In the speaker clustering device according to any one of claims 1 to 5,
Calculate the eigenvalue of a square matrix obtained from a similarity matrix having the similarity between the utterances obtained by the similarity calculation means as an element, and based on the eigenvalue where the difference between successive eigenvalues takes the maximum value, A speaker clustering apparatus, further comprising speaker number determination means for determining the number of speakers in an audio signal.

In the speaker clustering device according to any one of claims 1 to 6,
The similarity calculation means includes:
A speaker clustering apparatus characterized in that the similarity is obtained by setting the similarity below a threshold calculated by multiplying the maximum value of the calculated similarities between utterances by a predetermined coefficient to 0.

In the speaker clustering device according to any one of claims 1 to 6,
The similarity calculation means includes:
A speaker clustering apparatus characterized in that, among the calculated similarities between utterances, the similarities other than the upper predetermined number having a large similarity are set to 0 to obtain the similarities.

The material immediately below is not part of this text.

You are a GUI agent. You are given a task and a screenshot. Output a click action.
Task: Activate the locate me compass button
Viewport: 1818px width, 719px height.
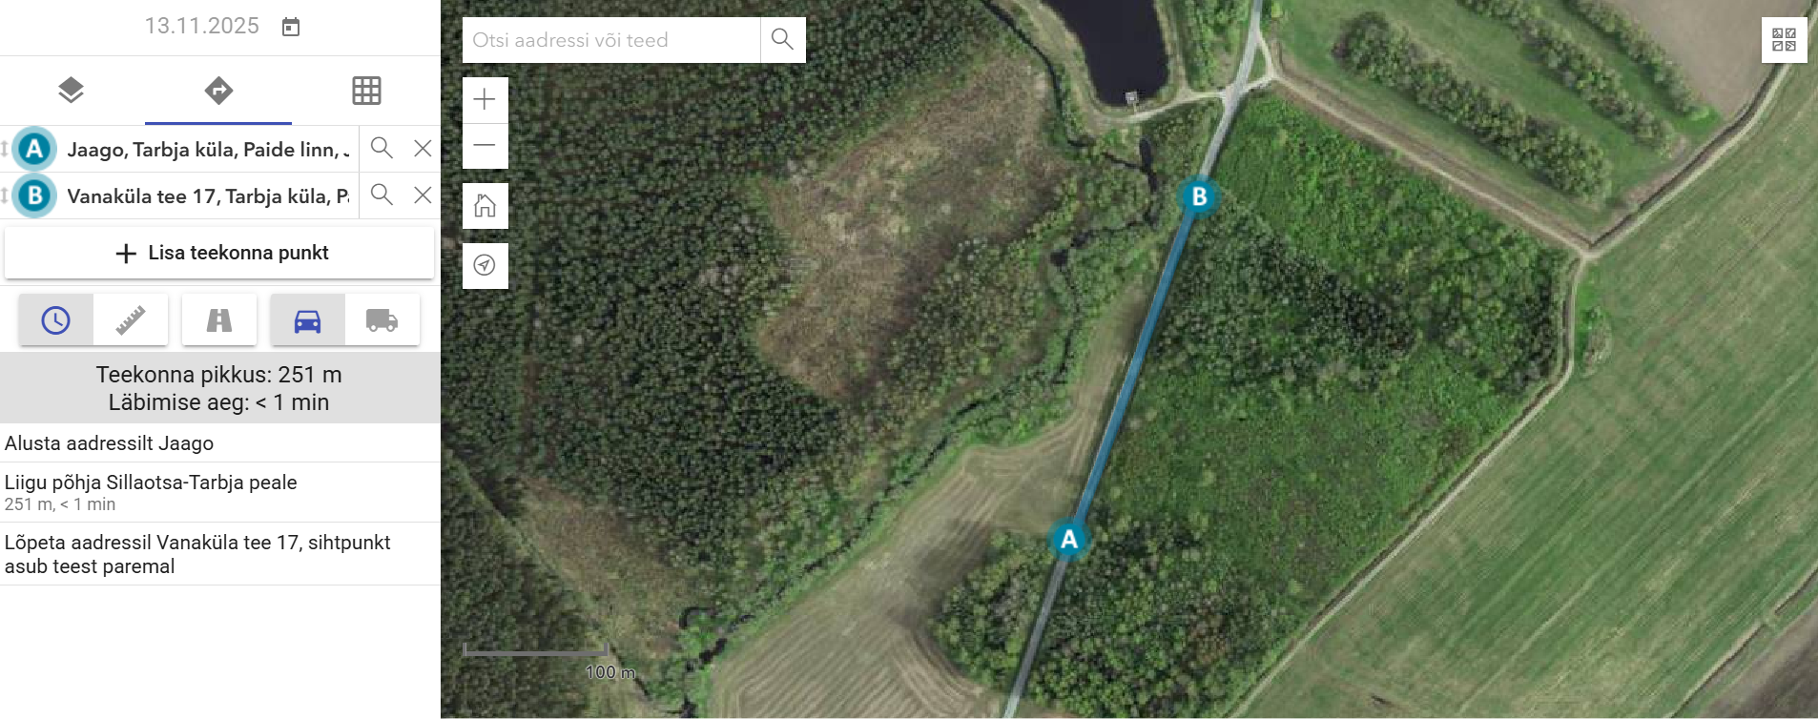coord(485,265)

A speaker clustering method for identifying utterances of the same speaker in an input speech signal,
A vector quantization step of converting the speech signal into a code using vector quantization;
For each utterance in the converted code, an appearance frequency generation step for generating an appearance frequency vector whose component is the number of appearances of the code;
A similarity calculation step for obtaining a similarity between the utterances based on the appearance frequency vector;
And a clustering step of classifying the utterances based on a similarity between the utterances.